WHAT NEEDS TO BE DONE —
In the records that follow, find each line with the word "Open" and copy it.

RECORDS TO USE —
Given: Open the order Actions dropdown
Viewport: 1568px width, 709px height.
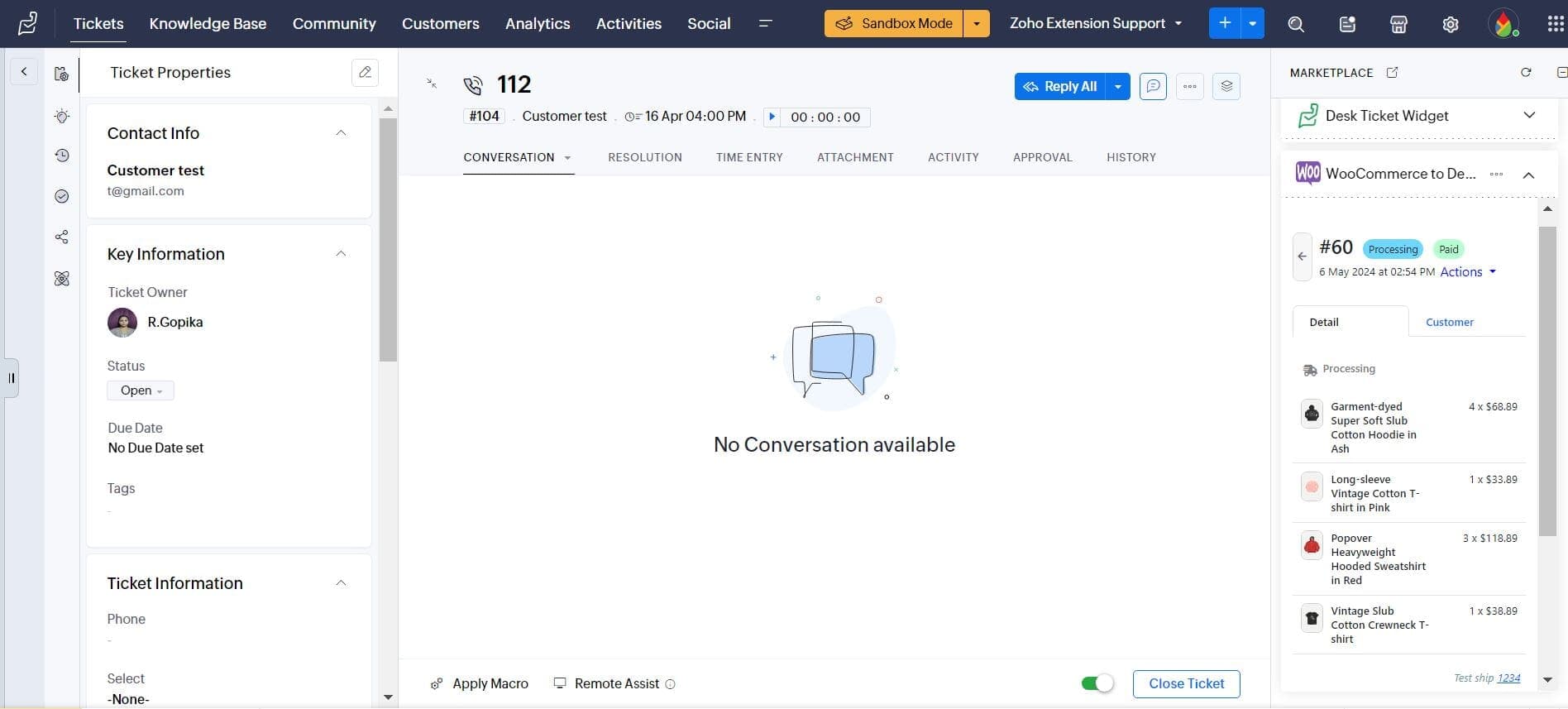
---
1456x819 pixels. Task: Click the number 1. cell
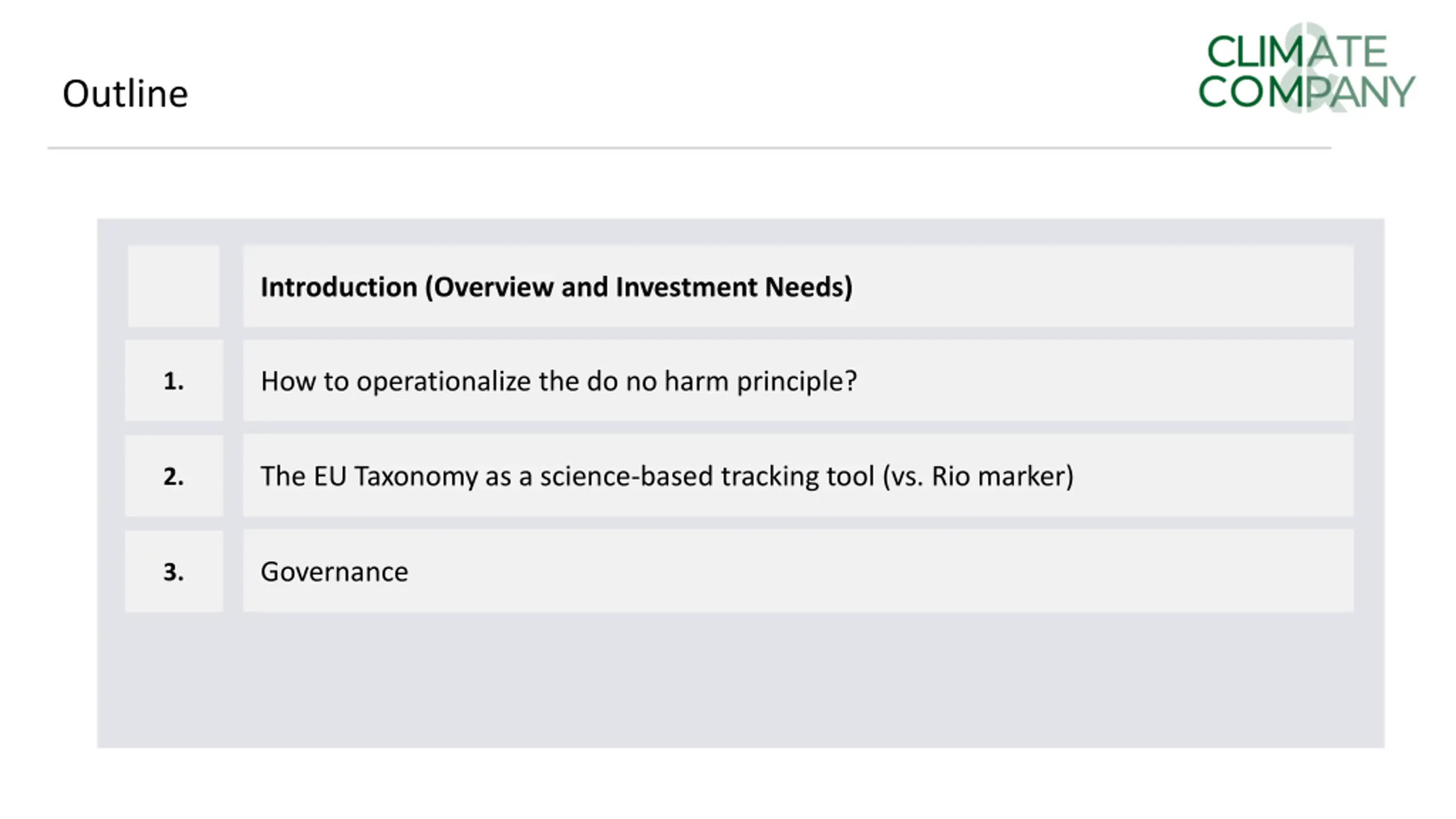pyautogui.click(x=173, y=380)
==
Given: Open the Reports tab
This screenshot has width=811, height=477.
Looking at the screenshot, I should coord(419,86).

REPLY TO THE EXERCISE —
Given: Open the order Actions dropdown
Given: Open the Reports tab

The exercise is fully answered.